Task to complete:
Could you pull out, word for word, the part of the Word pasting text between "I know this" and "my office suite.", inclusive?

Selected text:
+++

In previous How do I… blog posts, I explored:

But those blog entries lead to this query from TechRepublic member, mlknibbs@…:

I’m a minister and type my sermons out with Word in Office 2003. I’d like to shut off some of the “automatic” features in Word, for example:

When I’m typing in notes, I usually use New Times Roman font, size 10.

I change Bible verses to red letters, so that I know it’s scripture when I’m delivering the sermon. Some times when I’m copying and pasting new quote or verse (I know what I’m copying and pasting will need to be changed to the size and font I want), but Word often changes whole sections of my document from the size 10, NTR font red to black size 12.

It’s a real aggravation as then I must go back, highlight the section, and change the font type, size and color.

I know this problem well, as it is one of my all-time pet peeves. I have overcome this quirk in pasting text by using the technique described by fellow TechRepublic Senior Editor Jody Gilbert in the Microsoft Office blog. Every time I get a new version of Microsoft Office or re-install an old version, adding this Paste-As-Text-Only macro is one of the first things I do to personalize my office suite.

The complete explanation is available in this entry of the TechRepublic Microsoft Office blog.

To help you visualize what this macro prevents take a look at Figure A, where the same quote is shown twice, once in a normal font size and color and once in shocking pink.

Figure A

Two quotes

If you do a regular copy of the pink text and paste it in the normal paragraph, the shocking pink and oversized font gets pasted along with the text. (Figure B) Using the shortcut key combination for the macro, will paste the text without any formatting, and in fact, will apply the formatting of the paragraph where you are pasting the text. I use this macro all the time.

+++

Dataset:
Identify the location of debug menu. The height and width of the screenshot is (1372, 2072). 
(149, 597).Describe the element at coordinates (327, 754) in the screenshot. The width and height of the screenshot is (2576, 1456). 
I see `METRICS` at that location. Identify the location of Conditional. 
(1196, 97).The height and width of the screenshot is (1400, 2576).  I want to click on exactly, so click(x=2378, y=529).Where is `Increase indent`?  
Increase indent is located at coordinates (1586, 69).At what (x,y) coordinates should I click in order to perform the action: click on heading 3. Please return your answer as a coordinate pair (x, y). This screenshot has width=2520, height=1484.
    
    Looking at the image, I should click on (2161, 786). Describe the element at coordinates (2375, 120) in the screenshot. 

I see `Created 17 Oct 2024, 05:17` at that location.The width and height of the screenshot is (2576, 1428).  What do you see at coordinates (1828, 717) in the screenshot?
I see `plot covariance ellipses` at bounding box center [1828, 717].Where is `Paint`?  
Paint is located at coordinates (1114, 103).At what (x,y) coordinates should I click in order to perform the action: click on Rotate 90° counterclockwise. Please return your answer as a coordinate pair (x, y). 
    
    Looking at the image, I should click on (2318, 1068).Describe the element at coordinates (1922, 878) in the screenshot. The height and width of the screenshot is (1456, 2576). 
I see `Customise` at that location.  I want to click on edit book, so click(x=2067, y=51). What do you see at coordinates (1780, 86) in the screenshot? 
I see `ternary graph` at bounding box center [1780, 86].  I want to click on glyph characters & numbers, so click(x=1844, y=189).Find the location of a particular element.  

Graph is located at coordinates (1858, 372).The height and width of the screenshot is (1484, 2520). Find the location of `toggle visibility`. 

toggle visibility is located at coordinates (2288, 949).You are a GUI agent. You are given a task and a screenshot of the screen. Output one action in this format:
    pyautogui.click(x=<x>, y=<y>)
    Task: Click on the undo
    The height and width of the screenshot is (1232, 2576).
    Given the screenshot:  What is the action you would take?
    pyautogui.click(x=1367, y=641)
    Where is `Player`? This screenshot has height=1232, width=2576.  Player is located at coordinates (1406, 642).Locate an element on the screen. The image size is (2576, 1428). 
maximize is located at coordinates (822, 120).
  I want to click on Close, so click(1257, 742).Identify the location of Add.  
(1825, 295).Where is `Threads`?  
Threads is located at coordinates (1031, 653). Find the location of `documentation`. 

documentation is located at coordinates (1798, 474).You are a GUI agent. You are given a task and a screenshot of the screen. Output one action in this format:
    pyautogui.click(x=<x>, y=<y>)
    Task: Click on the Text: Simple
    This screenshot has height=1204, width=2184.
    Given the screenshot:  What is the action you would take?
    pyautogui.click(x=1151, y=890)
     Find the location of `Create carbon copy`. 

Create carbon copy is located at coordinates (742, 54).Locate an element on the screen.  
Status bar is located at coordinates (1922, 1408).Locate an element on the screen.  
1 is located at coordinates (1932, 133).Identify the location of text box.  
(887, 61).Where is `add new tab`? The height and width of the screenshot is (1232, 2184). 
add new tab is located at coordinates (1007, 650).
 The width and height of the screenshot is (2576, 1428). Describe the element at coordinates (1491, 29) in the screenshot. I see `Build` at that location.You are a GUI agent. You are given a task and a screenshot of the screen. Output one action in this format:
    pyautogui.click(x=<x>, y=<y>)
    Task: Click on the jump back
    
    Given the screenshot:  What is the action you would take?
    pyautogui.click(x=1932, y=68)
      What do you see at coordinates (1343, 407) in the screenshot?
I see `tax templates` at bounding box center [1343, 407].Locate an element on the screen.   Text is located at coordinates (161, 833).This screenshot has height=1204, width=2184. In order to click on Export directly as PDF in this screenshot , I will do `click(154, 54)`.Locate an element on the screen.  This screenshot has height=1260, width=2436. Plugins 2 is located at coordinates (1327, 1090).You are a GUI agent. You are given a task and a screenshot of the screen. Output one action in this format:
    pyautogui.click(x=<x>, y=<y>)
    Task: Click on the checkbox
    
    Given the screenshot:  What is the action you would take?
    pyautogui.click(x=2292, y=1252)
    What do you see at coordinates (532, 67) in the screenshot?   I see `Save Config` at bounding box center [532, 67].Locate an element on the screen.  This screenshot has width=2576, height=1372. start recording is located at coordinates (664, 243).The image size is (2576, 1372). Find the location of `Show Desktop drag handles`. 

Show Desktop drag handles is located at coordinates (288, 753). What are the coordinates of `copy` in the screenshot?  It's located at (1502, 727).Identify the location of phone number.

+++

Task solution:
I know this problem well, as it is one of my all-time pet peeves. I have overcome this quirk in pasting text by using the technique described by fellow TechRepublic Senior Editor Jody Gilbert in the Microsoft Office blog. Every time I get a new version of Microsoft Office or re-install an old version, adding this Paste-As-Text-Only macro is one of the first things I do to personalize my office suite.